Dan Morehead, the CEO of Pantera Capital, said after this year’s biggest cryptocurrency selloff that investors were “overreacting” to the SEC’s delay of an ETF approval decision, and should instead focus on more important initiatives like Bakkt,
[Bakkt] is huge news […] [It] is going to be a very profound impact over the next five or 10 years for the markets, and, to my mind, that’s what people should be focused on.
Several users on Twitter have supported Mr. Morehead’s view on Bakkt’s impact on the market,
Not Everyone Is Convinced
As is the case with Bitcoin ETFs, not everyone is optimistic about Wall Street’s involvement in the crypto space. Caitlin Long, Wall Street veteran and founder of the Wyoming Blockchain Coalition, expressed her reservations about Bakkt, in a recent series of articles published by Forbes,
Wall Street’s only shot at controlling cryptocurrencies is to “financialize” them via leverage—by creating more financial claims to the coins than there are underlying coins and thereby influencing the underlying coin prices via derivatives markets. It’s pretty much impossible at this point for anyone to gain control of the Bitcoin network (and likely the other big cryptocurrency networks too), so Wall Street’s only major avenue for controlling them is to “financialize” them via leverage.
Ms. Long added,
The financial system has perfected the art of leverage-based financialization, unfortunately, and ICE’s announcement about plans to launch a regulated, physical bitcoin futures contract and warehouse (subject to CFTC approval) in November means leverage-based financialization is likely coming to bitcoin in a big way.
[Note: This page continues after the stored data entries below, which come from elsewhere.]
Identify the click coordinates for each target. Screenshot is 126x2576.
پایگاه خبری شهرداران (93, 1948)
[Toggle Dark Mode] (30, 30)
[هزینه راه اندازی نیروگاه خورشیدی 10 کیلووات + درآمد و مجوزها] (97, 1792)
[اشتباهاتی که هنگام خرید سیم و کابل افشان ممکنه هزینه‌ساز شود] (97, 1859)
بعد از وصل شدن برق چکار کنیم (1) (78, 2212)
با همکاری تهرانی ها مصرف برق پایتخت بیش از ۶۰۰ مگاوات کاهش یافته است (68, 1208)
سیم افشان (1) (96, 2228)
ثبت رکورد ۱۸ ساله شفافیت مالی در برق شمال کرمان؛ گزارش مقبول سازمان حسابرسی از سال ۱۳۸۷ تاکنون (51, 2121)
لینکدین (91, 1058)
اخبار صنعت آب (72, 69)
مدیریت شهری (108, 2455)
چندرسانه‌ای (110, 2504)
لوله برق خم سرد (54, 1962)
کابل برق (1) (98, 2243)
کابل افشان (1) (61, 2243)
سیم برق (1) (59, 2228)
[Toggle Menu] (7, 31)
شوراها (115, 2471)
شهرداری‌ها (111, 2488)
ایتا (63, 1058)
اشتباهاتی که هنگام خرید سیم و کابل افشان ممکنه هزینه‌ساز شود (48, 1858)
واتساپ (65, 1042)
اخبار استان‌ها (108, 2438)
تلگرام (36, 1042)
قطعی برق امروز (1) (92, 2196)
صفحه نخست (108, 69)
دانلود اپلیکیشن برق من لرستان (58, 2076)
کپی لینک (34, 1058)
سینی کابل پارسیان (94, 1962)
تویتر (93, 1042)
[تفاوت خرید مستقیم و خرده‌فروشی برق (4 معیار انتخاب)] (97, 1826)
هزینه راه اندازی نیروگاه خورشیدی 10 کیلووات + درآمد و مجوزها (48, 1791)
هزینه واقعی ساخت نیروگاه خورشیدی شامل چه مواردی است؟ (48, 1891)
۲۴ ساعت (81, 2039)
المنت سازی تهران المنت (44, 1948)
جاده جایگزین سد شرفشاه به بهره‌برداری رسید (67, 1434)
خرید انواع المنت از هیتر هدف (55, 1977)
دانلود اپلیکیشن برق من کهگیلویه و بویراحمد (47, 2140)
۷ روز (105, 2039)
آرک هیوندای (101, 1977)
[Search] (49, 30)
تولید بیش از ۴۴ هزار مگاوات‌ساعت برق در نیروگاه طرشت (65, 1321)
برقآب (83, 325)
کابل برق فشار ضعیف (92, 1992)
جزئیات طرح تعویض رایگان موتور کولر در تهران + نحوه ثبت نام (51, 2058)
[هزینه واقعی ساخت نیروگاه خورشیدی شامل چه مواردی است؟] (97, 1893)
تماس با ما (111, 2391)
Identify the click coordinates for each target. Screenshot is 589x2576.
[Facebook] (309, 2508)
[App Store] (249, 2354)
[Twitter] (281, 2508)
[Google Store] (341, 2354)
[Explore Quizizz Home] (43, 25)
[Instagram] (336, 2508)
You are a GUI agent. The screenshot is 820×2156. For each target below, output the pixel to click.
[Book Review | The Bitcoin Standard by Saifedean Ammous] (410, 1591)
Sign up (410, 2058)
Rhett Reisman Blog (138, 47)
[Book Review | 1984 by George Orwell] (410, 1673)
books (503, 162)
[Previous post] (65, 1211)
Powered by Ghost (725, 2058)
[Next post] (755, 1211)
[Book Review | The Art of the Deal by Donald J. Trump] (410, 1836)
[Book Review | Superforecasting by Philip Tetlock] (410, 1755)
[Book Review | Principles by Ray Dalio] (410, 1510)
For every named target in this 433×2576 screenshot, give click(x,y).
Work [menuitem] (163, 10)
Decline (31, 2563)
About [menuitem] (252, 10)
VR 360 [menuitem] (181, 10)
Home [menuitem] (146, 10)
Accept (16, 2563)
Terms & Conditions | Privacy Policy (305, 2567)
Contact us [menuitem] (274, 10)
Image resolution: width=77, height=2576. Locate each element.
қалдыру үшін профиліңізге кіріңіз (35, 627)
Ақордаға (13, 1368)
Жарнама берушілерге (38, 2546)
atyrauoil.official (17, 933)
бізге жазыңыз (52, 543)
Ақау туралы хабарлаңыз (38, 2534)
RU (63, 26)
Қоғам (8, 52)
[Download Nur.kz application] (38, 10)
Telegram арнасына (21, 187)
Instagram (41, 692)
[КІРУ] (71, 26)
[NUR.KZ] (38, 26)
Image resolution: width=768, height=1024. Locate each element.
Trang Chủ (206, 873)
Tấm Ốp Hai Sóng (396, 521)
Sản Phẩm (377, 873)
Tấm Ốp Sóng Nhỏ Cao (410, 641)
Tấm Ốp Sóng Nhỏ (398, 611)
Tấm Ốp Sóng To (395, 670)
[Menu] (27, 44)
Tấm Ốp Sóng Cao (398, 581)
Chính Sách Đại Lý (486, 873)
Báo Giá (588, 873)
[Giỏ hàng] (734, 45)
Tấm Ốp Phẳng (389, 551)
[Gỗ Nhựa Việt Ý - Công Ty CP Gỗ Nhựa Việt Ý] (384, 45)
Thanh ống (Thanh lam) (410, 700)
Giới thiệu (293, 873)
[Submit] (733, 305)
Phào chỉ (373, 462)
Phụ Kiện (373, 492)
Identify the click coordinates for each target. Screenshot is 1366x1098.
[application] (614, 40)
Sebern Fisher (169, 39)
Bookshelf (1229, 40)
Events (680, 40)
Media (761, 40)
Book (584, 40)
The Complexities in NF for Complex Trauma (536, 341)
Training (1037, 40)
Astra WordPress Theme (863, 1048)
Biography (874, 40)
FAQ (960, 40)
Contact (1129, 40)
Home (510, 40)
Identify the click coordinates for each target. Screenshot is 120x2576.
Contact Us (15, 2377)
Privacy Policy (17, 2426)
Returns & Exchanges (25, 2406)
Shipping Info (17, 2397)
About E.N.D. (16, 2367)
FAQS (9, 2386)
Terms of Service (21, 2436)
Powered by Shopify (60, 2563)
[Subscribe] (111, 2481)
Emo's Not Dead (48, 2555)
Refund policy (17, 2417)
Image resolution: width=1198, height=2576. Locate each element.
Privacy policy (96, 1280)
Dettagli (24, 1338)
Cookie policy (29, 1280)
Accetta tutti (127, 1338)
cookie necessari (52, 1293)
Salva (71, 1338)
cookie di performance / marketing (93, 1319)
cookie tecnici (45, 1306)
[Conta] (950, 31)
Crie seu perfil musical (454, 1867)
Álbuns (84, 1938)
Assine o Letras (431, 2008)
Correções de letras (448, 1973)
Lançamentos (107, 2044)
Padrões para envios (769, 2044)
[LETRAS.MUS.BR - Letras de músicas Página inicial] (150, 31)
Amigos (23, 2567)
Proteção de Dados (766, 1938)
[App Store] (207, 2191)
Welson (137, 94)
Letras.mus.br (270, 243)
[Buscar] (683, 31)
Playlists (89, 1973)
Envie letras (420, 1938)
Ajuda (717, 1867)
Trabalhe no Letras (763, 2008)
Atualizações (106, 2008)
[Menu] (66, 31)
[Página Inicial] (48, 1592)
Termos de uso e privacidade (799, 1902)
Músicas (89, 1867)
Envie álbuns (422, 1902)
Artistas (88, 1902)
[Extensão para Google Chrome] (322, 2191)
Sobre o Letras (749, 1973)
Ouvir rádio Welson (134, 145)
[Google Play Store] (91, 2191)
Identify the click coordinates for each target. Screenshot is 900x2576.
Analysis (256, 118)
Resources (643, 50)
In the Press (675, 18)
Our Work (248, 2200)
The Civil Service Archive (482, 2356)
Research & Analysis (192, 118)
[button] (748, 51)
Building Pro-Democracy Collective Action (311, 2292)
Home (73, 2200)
However, it seems that Ms. Long’s concerns may not become reality at all, according to recent announcements made by the Kelly Loeffler on the Bakkt team’s Medium page in which she described the above-mentioned plan to limit futures sales to physical delivery,
A critical element to price discovery is physical delivery. Specifically, with our solution, the buying and selling of Bitcoin is fully collateralized or pre-funded. As such, our new daily Bitcoin contract will not be traded on margin, use leverage, or serve to create a paper claim on a real asset. This supports market integrity and differentiates our effort from existing futures and crypto exchanges which allow for margin, leverage and cash settlement. Coupled with a secure, regulated warehouse solution, you can begin to see how this market infrastructure can help more institutions and consumers participate in the asset class.
There are many reasons why Bakkt may be successfully approved by the US CTFC. Although there are some pessimists, there seems to be an overall bullish sentiment about Bakkt around the cryptosphere, since custody-associated risks are one of the major pain points holding back institutional involvement in cryptocurrencies.
The Intercontinental Exchange, being the owner of the largest stock exchange in the world, may be the one able to pull this off since it already has extensive experience and sway in the financial sector, which may tilt the SEC and CTFC’s balances to its favor.
If Bakkt ends up getting approved and being successful, a plethora of new Bitcoin funds would enter the Bitcoin market. Thanks to Bakkt, institutional investors would have a way to acquire the so-far unregulated assets, which in turn may have multiple implications for users. For example, Bakkt could greatly decrease transaction costs worldwide, a business that currently amounts to around $25 trillion a year in fees. It could also stabilize the characteristically volatile cryptocurrency markets.